In the first update, Clearside Biomedical said it enrolled its first patient in the phase 3 TOPAZ trial testing the suprachoroidal administration of CLS-TA in combination with one of Roche's anti-VEGF drugs, Lucentis or Avastin, in patients with macular edema associated with retinal vein occlusion (RVO).
The second update involves a phase 3 trial called SAPPHIRE testing suprachoroidal CLS-TA in combination with Regeneron Pharmaceuticals' (NASDAQ:REGN) anti-VEGF Eyelea in patients with RVO. Based on enrollment, the company now expects data in the fourth quarter of 2018 instead of the first quarter of 2019.
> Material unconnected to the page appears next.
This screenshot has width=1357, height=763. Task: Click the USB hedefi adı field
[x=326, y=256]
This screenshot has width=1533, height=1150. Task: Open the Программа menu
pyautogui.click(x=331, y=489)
The earlier data from SAPPHIRE isn't likely to help Clearside Biomedical get the drug approved for RVO earlier because it appears to be planning to wait for the TOPAZ data to submit them together to the FDA to get a broad label that will allow suprachoroidal CLS-TA to be used with any anti-VEGF drug, which could be helpful with new anti-VEGF drugs in the works. Nevertheless, the quick enrollment in SAPPHIRE likely means TOPAZ will enroll quickly, and it's a good sign that RVO patients and their doctors are looking for an efficacy boost beyond anti-VEGF drugs, foretelling solid sales if the trials are positive.
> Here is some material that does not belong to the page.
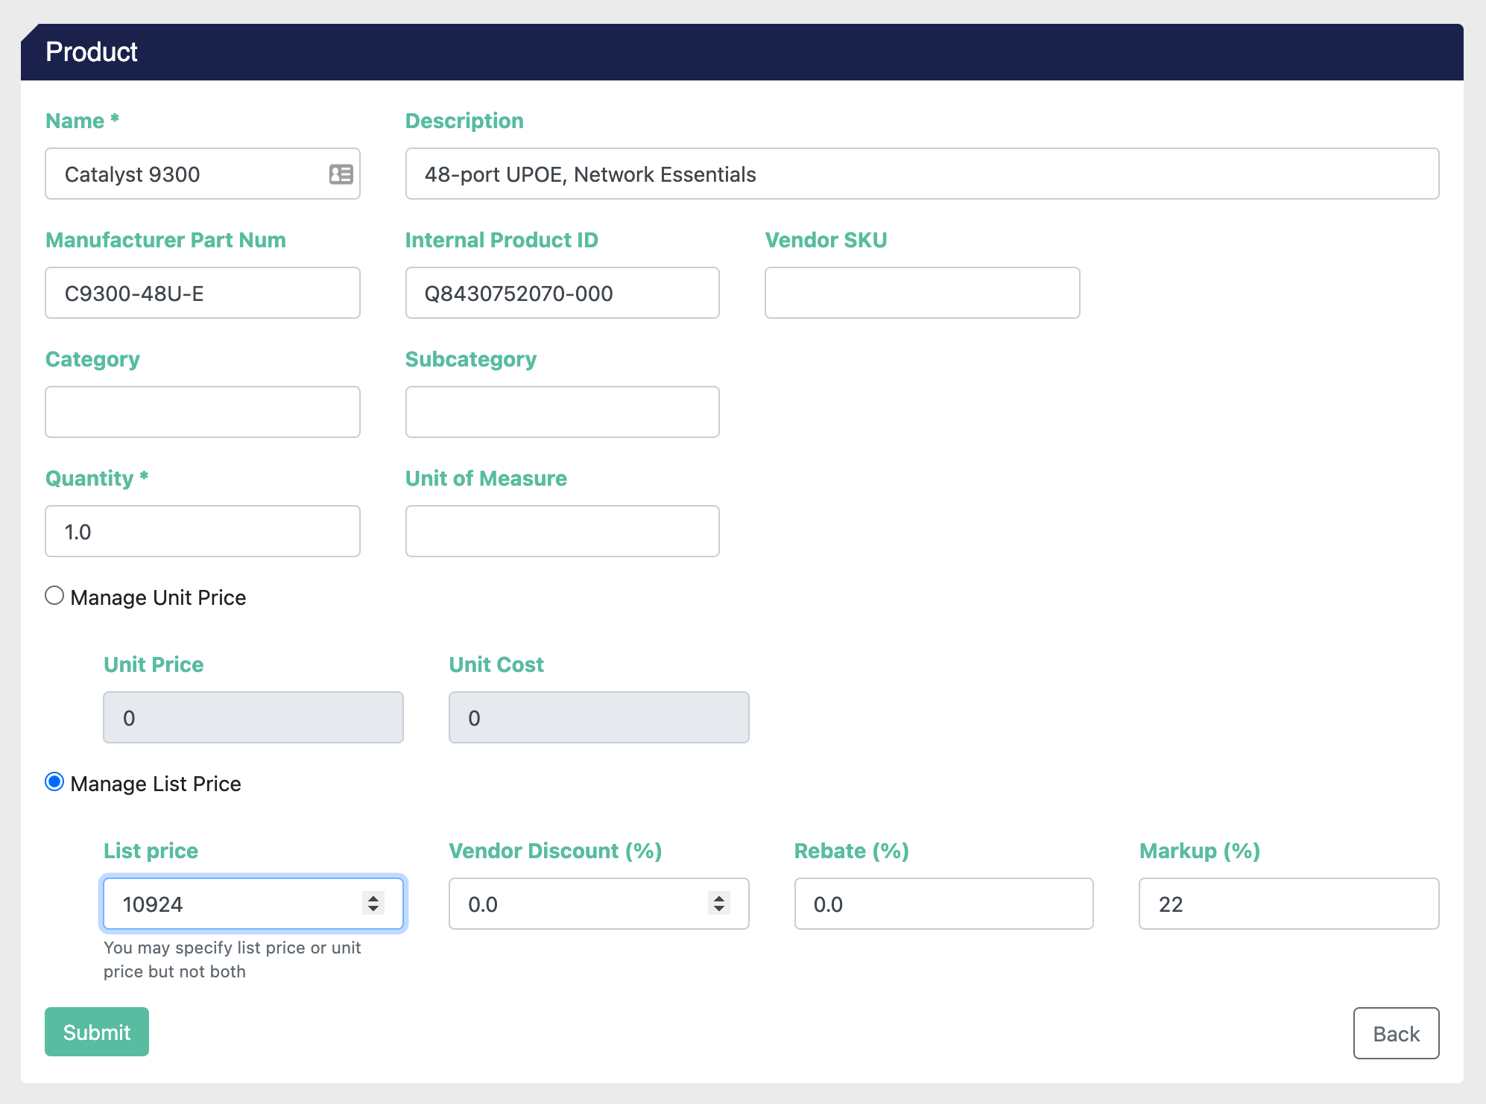This screenshot has height=1104, width=1486.
Task: Decrement List price with down arrow
Action: [x=373, y=910]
Finally, yesterday, the company reported data from the phase 3 PEACHTREE trial testing suprachoroidal CLS-TA in patients with macular edema associated with non-infectious uveitis. In the trial, 46.9% of patients receiving suprachoroidal CLS-TA for 24 weeks were able to read an additional 15 letters on an eye chart compared to 15.6% of patients who received placebo. Looking at the absolute values, patients receiving suprachoroidal CLS-TA had a mean improvement of 13.7 letters compared to 2.9 letters for placebo-treated patients. Either way, that's a solid improvement compared to placebo.
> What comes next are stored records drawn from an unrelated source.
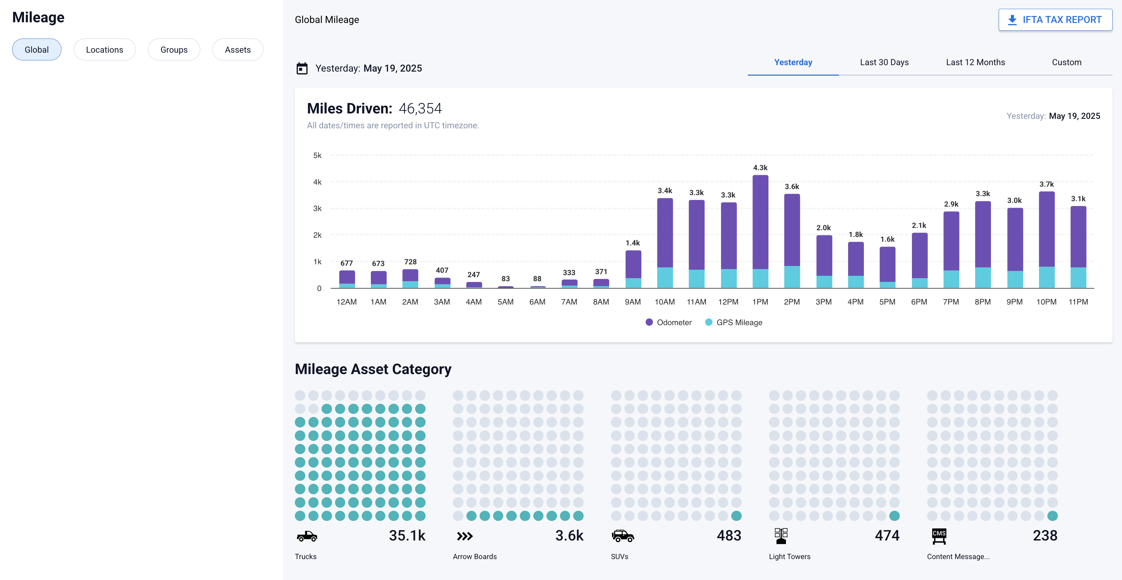1122x580 pixels.
Task: Click the calendar icon beside Yesterday date
Action: 302,68
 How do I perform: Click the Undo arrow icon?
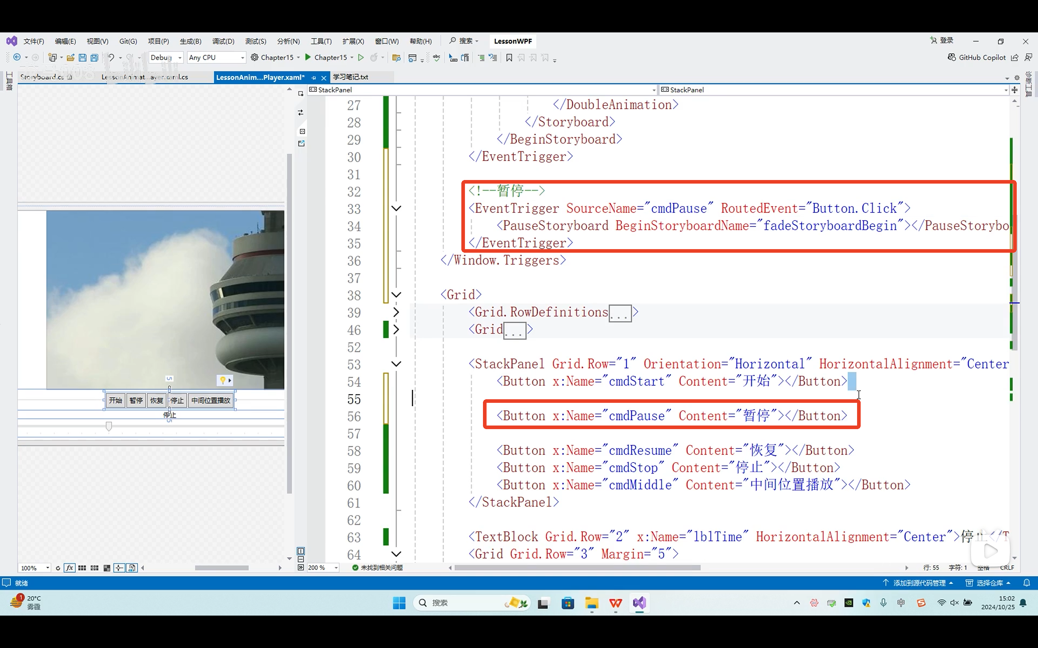[x=111, y=57]
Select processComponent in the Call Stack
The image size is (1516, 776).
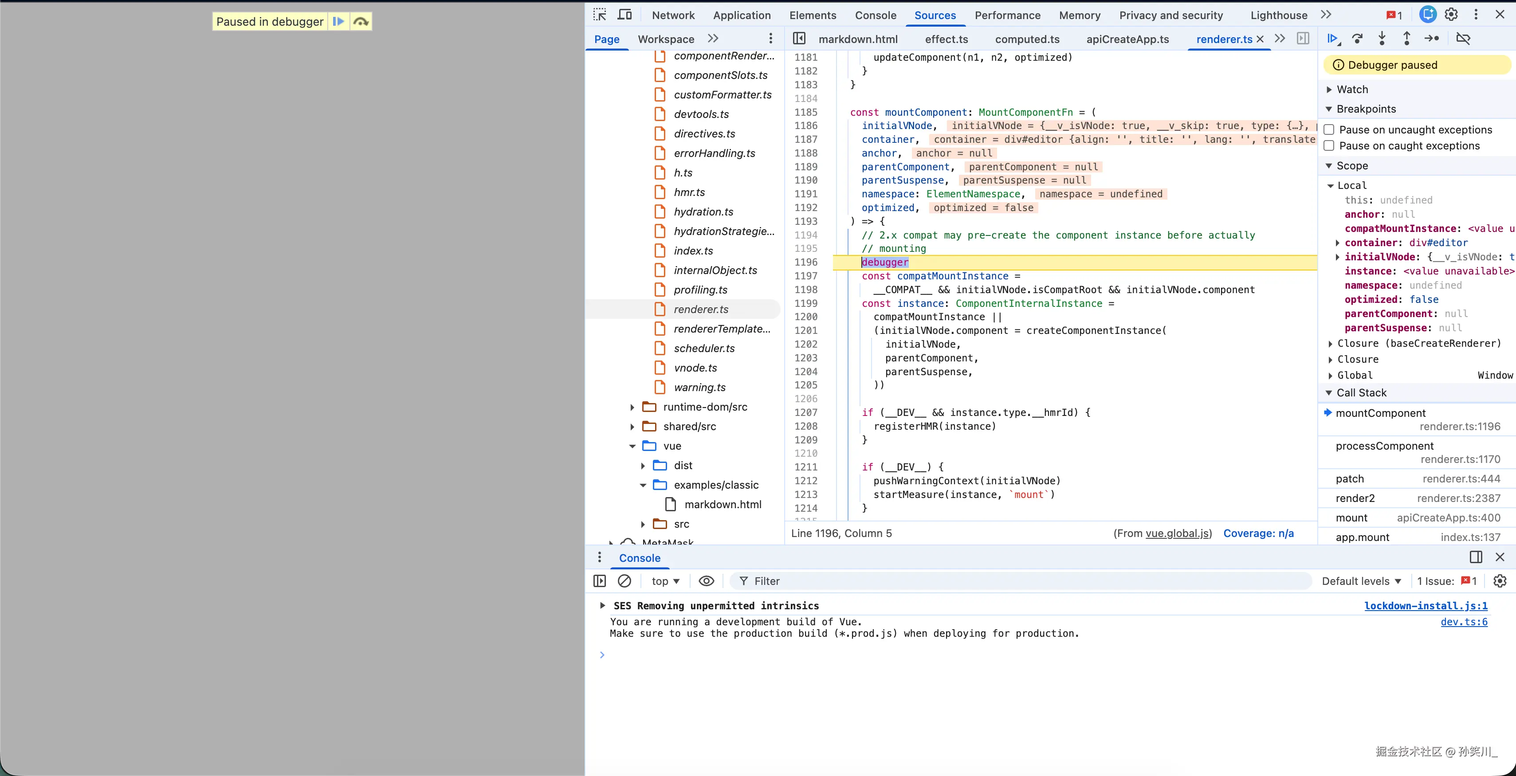point(1384,446)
While the updates on TOPAZ and SAPPHIRE are added bonuses, the results from PEACHTREE are clearly what investors should be focused on since they appear to be enough to get suprachoroidal CLS-TA approved to treat patients with macular edema associated with non-infectious uveitis. The company plans to submit the marketing application to the FDA in the fourth quarter, putting a likely approval in 2019.